* COSA SI CHIEDE
Come si traduce in inglese questa frase del brano su Mieli e Freud: «Quella sessuale diventa insomma la contraddizione principale della società, da cui discendono tutte le altre, compresa quella di classe.»?

* BRANO FORNITO

==*==

Mieli invece, pur continuando a rifarsi a Marx a parole, negli Elementi rifiuta questa visione. Rimasticando Freud, sostiene che la repressione sessuale – cioè la repressione della “transessualità” come la intende lui – è alla base del capitalismo perché soffoca le pulsioni erotiche sublimandole nel lavoro produttivo salariato:

 

il lavoro stesso, e quindi l’intera struttura economica della società, dipende dalla sublimazione dell’Eros. Alla base dell’economia, si cela la sessualità: l’Eros è sottostrutturale23.

 

A livello teorico è un ribaltamento del rapporto tra causa ed effetto: non è più la società di classe ad avere generato l’oppressione della donna e la conseguente morale familiare, inclusa l’oppressione sessuale, bensì il contrario, e l’oppressione sessuale diventerebbe concausa, se non addirittura causa primaria, dello sfruttamento.

Quella sessuale diventa insomma la contraddizione principale della società, da cui discendono tutte le altre, compresa quella di classe. Il lavoro stesso diventa frutto di una condizione psicologica (la sublimazione, deviazione e sottomissione della pulsione erotica) e non una necessità materiale per la sopravvivenza.

==*==

* BLOCCO DATI

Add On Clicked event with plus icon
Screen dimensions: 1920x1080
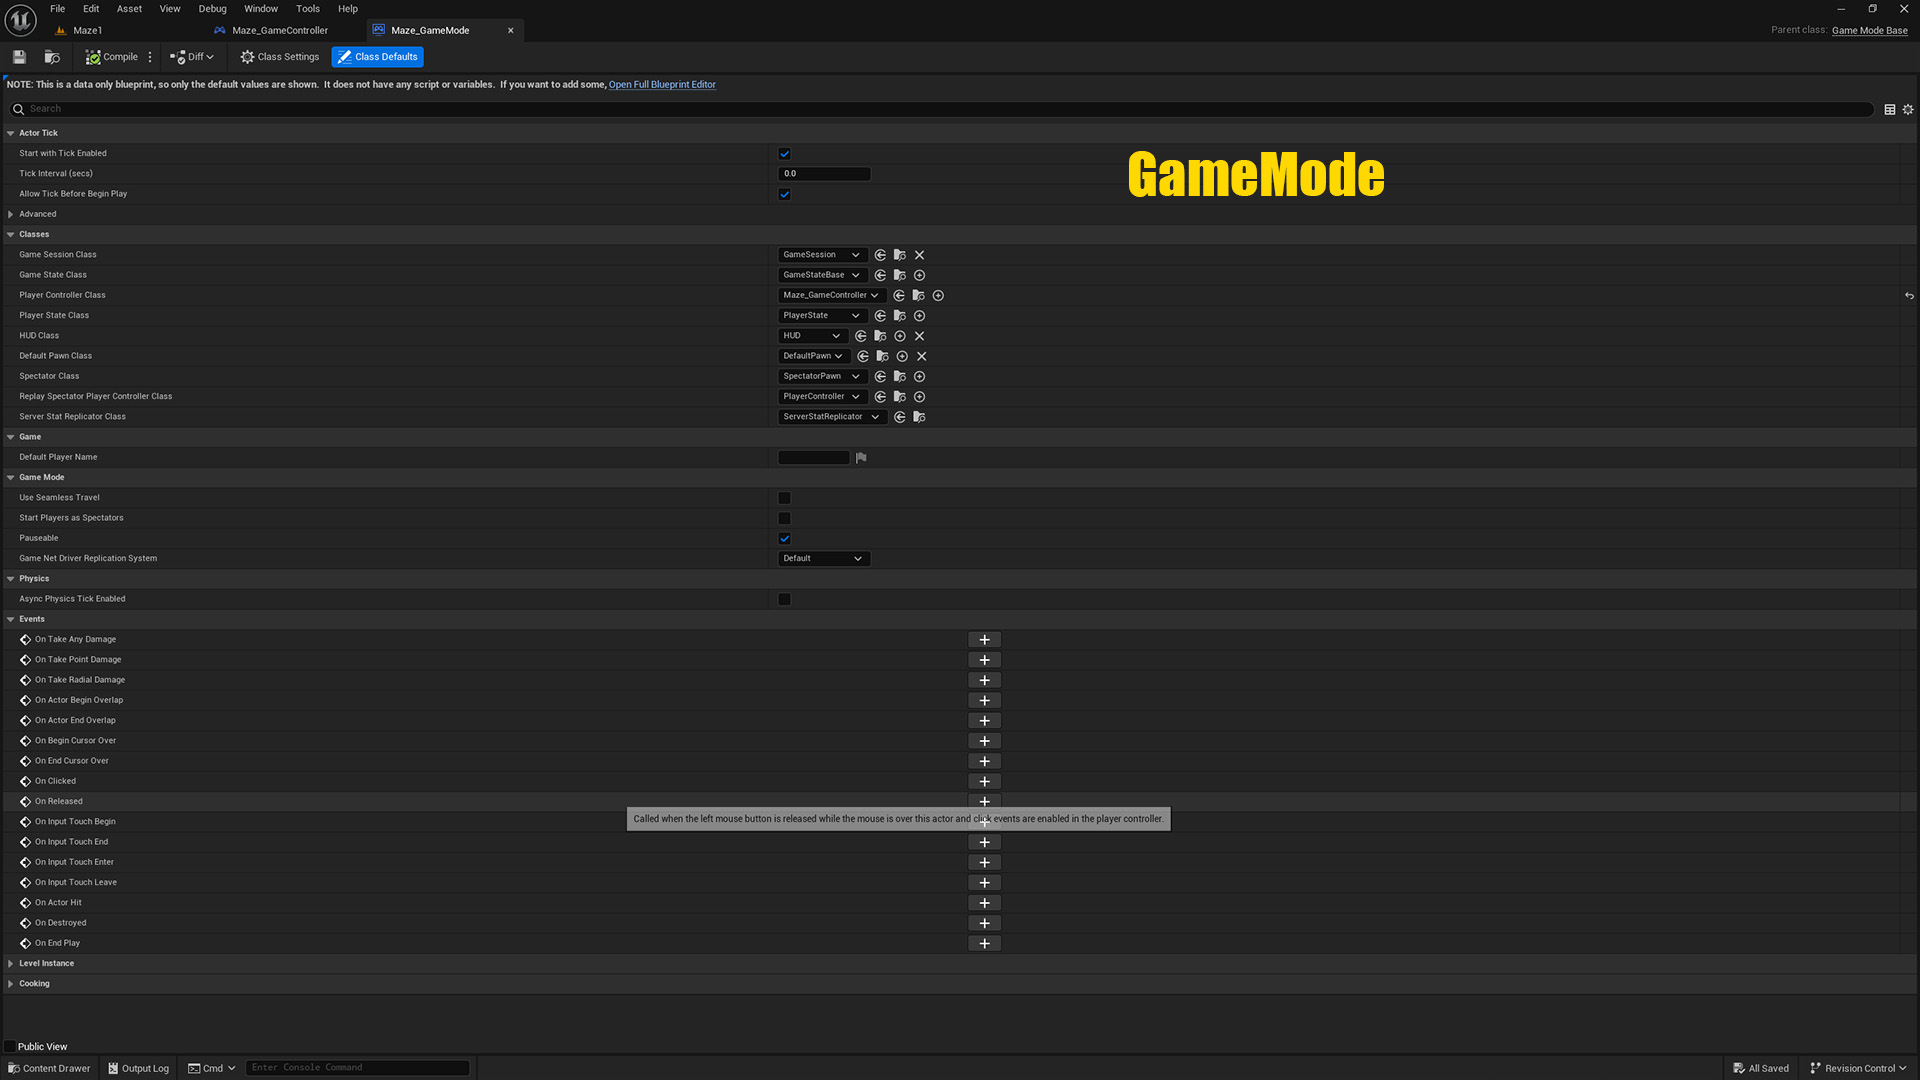coord(984,781)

==*==

* ECCO LA SOLUZIONE
In short, the sexual one becomes the principal contradiction of society, from which all the others derive, including that of class.